> Provided data
________________________________________

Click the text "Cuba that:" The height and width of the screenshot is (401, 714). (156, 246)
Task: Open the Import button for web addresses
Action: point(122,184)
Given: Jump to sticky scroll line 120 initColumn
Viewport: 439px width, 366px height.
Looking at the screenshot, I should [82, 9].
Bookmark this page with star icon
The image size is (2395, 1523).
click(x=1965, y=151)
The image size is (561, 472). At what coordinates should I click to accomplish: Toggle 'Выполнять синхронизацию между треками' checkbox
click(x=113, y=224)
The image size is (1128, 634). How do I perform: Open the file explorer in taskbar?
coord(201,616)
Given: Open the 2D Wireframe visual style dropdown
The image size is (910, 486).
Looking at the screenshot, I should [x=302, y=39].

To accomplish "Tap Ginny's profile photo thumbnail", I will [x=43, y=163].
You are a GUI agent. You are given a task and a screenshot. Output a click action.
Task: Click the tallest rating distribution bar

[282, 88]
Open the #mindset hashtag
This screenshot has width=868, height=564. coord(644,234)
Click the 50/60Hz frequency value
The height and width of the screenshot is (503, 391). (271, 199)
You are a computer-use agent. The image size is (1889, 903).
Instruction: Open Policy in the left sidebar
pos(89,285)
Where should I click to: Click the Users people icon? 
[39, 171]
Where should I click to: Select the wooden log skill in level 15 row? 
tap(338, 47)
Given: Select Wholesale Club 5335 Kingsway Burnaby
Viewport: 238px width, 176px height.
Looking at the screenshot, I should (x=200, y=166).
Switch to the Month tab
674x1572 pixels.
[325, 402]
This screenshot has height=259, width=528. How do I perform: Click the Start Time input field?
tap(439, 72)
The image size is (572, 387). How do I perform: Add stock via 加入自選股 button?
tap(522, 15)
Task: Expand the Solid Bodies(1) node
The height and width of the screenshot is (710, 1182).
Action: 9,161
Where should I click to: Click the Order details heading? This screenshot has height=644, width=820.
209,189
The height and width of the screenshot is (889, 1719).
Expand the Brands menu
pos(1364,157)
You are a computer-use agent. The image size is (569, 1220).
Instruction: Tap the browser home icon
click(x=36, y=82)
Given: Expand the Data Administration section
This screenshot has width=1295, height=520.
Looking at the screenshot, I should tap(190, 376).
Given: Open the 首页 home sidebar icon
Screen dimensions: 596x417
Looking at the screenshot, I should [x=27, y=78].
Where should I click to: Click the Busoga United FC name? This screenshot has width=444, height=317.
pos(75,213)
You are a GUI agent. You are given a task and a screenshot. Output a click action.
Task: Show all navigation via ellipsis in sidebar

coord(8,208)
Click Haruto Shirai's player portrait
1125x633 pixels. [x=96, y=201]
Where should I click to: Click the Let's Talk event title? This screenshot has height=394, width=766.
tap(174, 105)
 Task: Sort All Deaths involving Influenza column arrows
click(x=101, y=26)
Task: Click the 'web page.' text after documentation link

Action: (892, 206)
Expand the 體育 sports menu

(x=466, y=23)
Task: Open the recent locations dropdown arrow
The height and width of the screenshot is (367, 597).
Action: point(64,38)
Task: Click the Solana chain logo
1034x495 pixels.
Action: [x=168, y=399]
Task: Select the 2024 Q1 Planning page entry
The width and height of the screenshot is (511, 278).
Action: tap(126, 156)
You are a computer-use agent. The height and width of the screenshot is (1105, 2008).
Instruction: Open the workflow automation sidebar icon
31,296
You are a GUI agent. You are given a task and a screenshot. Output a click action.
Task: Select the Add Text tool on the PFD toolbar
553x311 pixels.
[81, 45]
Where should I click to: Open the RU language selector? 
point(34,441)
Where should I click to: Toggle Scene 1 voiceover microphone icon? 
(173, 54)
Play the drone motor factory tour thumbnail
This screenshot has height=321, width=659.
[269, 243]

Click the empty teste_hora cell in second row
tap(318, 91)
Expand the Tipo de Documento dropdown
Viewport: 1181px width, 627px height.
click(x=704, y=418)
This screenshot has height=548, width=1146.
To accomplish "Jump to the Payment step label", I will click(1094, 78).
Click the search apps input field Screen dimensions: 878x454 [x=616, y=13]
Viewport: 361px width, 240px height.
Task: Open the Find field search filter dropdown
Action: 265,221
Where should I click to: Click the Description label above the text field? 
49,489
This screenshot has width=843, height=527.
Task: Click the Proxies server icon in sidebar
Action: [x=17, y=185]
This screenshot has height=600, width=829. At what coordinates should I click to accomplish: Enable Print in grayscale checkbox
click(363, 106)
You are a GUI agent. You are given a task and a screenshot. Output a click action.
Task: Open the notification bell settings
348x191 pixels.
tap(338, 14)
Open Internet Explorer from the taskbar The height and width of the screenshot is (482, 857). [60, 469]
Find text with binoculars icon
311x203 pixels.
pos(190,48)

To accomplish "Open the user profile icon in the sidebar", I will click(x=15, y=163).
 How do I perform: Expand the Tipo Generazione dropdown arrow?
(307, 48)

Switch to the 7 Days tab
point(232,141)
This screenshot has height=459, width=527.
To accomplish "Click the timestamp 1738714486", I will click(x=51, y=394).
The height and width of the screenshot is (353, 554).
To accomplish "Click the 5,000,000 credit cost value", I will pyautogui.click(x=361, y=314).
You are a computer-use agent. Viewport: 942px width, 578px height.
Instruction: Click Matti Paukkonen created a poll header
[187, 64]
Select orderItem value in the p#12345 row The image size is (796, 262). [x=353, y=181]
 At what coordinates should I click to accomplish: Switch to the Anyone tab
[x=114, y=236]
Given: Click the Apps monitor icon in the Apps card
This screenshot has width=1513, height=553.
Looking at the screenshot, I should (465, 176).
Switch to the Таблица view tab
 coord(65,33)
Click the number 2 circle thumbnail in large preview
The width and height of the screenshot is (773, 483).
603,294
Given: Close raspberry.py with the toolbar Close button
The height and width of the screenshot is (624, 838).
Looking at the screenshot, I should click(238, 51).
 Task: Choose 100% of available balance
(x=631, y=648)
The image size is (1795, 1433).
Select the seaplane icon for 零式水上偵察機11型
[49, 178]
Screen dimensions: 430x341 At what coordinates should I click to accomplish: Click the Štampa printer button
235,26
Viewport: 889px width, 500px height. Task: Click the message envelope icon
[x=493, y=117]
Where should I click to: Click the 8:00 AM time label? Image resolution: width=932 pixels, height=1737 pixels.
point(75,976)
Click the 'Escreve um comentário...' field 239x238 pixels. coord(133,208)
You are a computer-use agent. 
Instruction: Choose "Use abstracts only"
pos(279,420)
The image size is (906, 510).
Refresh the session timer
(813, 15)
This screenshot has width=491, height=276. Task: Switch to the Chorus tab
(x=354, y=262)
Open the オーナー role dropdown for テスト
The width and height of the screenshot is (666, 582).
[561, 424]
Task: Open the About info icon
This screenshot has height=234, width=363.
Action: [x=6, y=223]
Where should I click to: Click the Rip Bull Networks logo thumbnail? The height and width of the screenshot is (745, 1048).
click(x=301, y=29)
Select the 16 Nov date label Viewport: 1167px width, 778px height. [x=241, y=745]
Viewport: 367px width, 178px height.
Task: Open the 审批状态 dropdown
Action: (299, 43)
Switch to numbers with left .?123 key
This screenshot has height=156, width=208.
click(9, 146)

________________________________________

> Required work
Change every "How do I perform" in the entries above to "How can I do", and write out all the entries again with nothing else altered.

> Response
Click the text "Cuba that:" The height and width of the screenshot is (401, 714). (156, 246)
Task: Open the Import button for web addresses
Action: point(122,184)
Given: Jump to sticky scroll line 120 initColumn
Viewport: 439px width, 366px height.
Looking at the screenshot, I should [82, 9].
Bookmark this page with star icon
The image size is (2395, 1523).
click(x=1965, y=151)
The image size is (561, 472). At what coordinates should I click to accomplish: Toggle 'Выполнять синхронизацию между треками' checkbox
click(x=113, y=224)
The image size is (1128, 634). How can I do: Open the file explorer in taskbar?
coord(201,616)
Given: Open the 2D Wireframe visual style dropdown
The image size is (910, 486).
Looking at the screenshot, I should [x=302, y=39].

To accomplish "Tap Ginny's profile photo thumbnail", I will [x=43, y=163].
You are a GUI agent. You are given a task and a screenshot. Output a click action.
Task: Click the tallest rating distribution bar

[282, 88]
Open the #mindset hashtag
This screenshot has width=868, height=564. coord(644,234)
Click the 50/60Hz frequency value
The height and width of the screenshot is (503, 391). (271, 199)
You are a computer-use agent. The image size is (1889, 903).
Instruction: Open Policy in the left sidebar
pos(89,285)
Where should I click to: Click the Users people icon? 
[39, 171]
Where should I click to: Select the wooden log skill in level 15 row? 
tap(338, 47)
Given: Select Wholesale Club 5335 Kingsway Burnaby
Viewport: 238px width, 176px height.
Looking at the screenshot, I should (x=200, y=166).
Switch to the Month tab
674x1572 pixels.
[325, 402]
This screenshot has height=259, width=528. How can I do: Click the Start Time input field?
tap(439, 72)
The image size is (572, 387). How can I do: Add stock via 加入自選股 button?
tap(522, 15)
Task: Expand the Solid Bodies(1) node
The height and width of the screenshot is (710, 1182).
Action: 9,161
Where should I click to: Click the Order details heading? This screenshot has height=644, width=820.
209,189
The height and width of the screenshot is (889, 1719).
Expand the Brands menu
pos(1364,157)
You are a computer-use agent. The image size is (569, 1220).
Instruction: Tap the browser home icon
click(x=36, y=82)
Given: Expand the Data Administration section
This screenshot has width=1295, height=520.
Looking at the screenshot, I should tap(190, 376).
Given: Open the 首页 home sidebar icon
Screen dimensions: 596x417
Looking at the screenshot, I should [x=27, y=78].
Where should I click to: Click the Busoga United FC name? This screenshot has width=444, height=317.
pos(75,213)
You are a GUI agent. You are given a task and a screenshot. Output a click action.
Task: Show all navigation via ellipsis in sidebar

coord(8,208)
Click Haruto Shirai's player portrait
1125x633 pixels. [x=96, y=201]
Where should I click to: Click the Let's Talk event title? This screenshot has height=394, width=766.
tap(174, 105)
 Task: Sort All Deaths involving Influenza column arrows
click(x=101, y=26)
Task: Click the 'web page.' text after documentation link

Action: (892, 206)
Expand the 體育 sports menu

(x=466, y=23)
Task: Open the recent locations dropdown arrow
The height and width of the screenshot is (367, 597).
Action: point(64,38)
Task: Click the Solana chain logo
1034x495 pixels.
Action: [x=168, y=399]
Task: Select the 2024 Q1 Planning page entry
The width and height of the screenshot is (511, 278).
Action: tap(126, 156)
You are a computer-use agent. The height and width of the screenshot is (1105, 2008).
Instruction: Open the workflow automation sidebar icon
31,296
You are a GUI agent. You are given a task and a screenshot. Output a click action.
Task: Select the Add Text tool on the PFD toolbar
553x311 pixels.
[81, 45]
Where should I click to: Open the RU language selector? 
point(34,441)
Where should I click to: Toggle Scene 1 voiceover microphone icon? 
(173, 54)
Play the drone motor factory tour thumbnail
This screenshot has height=321, width=659.
[269, 243]

Click the empty teste_hora cell in second row
tap(318, 91)
Expand the Tipo de Documento dropdown
Viewport: 1181px width, 627px height.
click(x=704, y=418)
This screenshot has height=548, width=1146.
To accomplish "Jump to the Payment step label", I will click(1094, 78).
Click the search apps input field Screen dimensions: 878x454 [x=616, y=13]
Viewport: 361px width, 240px height.
Task: Open the Find field search filter dropdown
Action: 265,221
Where should I click to: Click the Description label above the text field? 
49,489
This screenshot has width=843, height=527.
Task: Click the Proxies server icon in sidebar
Action: [x=17, y=185]
This screenshot has height=600, width=829. At what coordinates should I click to accomplish: Enable Print in grayscale checkbox
click(363, 106)
You are a GUI agent. You are given a task and a screenshot. Output a click action.
Task: Open the notification bell settings
348x191 pixels.
tap(338, 14)
Open Internet Explorer from the taskbar The height and width of the screenshot is (482, 857). [60, 469]
Find text with binoculars icon
311x203 pixels.
pos(190,48)

To accomplish "Open the user profile icon in the sidebar", I will click(x=15, y=163).
 How can I do: Expand the Tipo Generazione dropdown arrow?
(307, 48)

Switch to the 7 Days tab
point(232,141)
This screenshot has height=459, width=527.
To accomplish "Click the timestamp 1738714486", I will click(x=51, y=394).
The height and width of the screenshot is (353, 554).
To accomplish "Click the 5,000,000 credit cost value", I will pyautogui.click(x=361, y=314).
You are a computer-use agent. Viewport: 942px width, 578px height.
Instruction: Click Matti Paukkonen created a poll header
[187, 64]
Select orderItem value in the p#12345 row The image size is (796, 262). [x=353, y=181]
 At what coordinates should I click to accomplish: Switch to the Anyone tab
[x=114, y=236]
Given: Click the Apps monitor icon in the Apps card
This screenshot has width=1513, height=553.
Looking at the screenshot, I should (465, 176).
Switch to the Таблица view tab
 coord(65,33)
Click the number 2 circle thumbnail in large preview
The width and height of the screenshot is (773, 483).
603,294
Given: Close raspberry.py with the toolbar Close button
The height and width of the screenshot is (624, 838).
Looking at the screenshot, I should click(238, 51).
 Task: Choose 100% of available balance
(x=631, y=648)
The image size is (1795, 1433).
Select the seaplane icon for 零式水上偵察機11型
[49, 178]
Screen dimensions: 430x341 At what coordinates should I click to accomplish: Click the Štampa printer button
235,26
Viewport: 889px width, 500px height. Task: Click the message envelope icon
[x=493, y=117]
Where should I click to: Click the 8:00 AM time label? Image resolution: width=932 pixels, height=1737 pixels.
point(75,976)
Click the 'Escreve um comentário...' field 239x238 pixels. coord(133,208)
You are a computer-use agent. 
Instruction: Choose "Use abstracts only"
pos(279,420)
The image size is (906, 510).
Refresh the session timer
(813, 15)
This screenshot has width=491, height=276. Task: Switch to the Chorus tab
(x=354, y=262)
Open the オーナー role dropdown for テスト
The width and height of the screenshot is (666, 582).
[561, 424]
Task: Open the About info icon
This screenshot has height=234, width=363.
Action: [x=6, y=223]
Where should I click to: Click the Rip Bull Networks logo thumbnail? The height and width of the screenshot is (745, 1048).
click(x=301, y=29)
Select the 16 Nov date label Viewport: 1167px width, 778px height. [x=241, y=745]
Viewport: 367px width, 178px height.
Task: Open the 审批状态 dropdown
Action: (299, 43)
Switch to numbers with left .?123 key
This screenshot has height=156, width=208.
click(9, 146)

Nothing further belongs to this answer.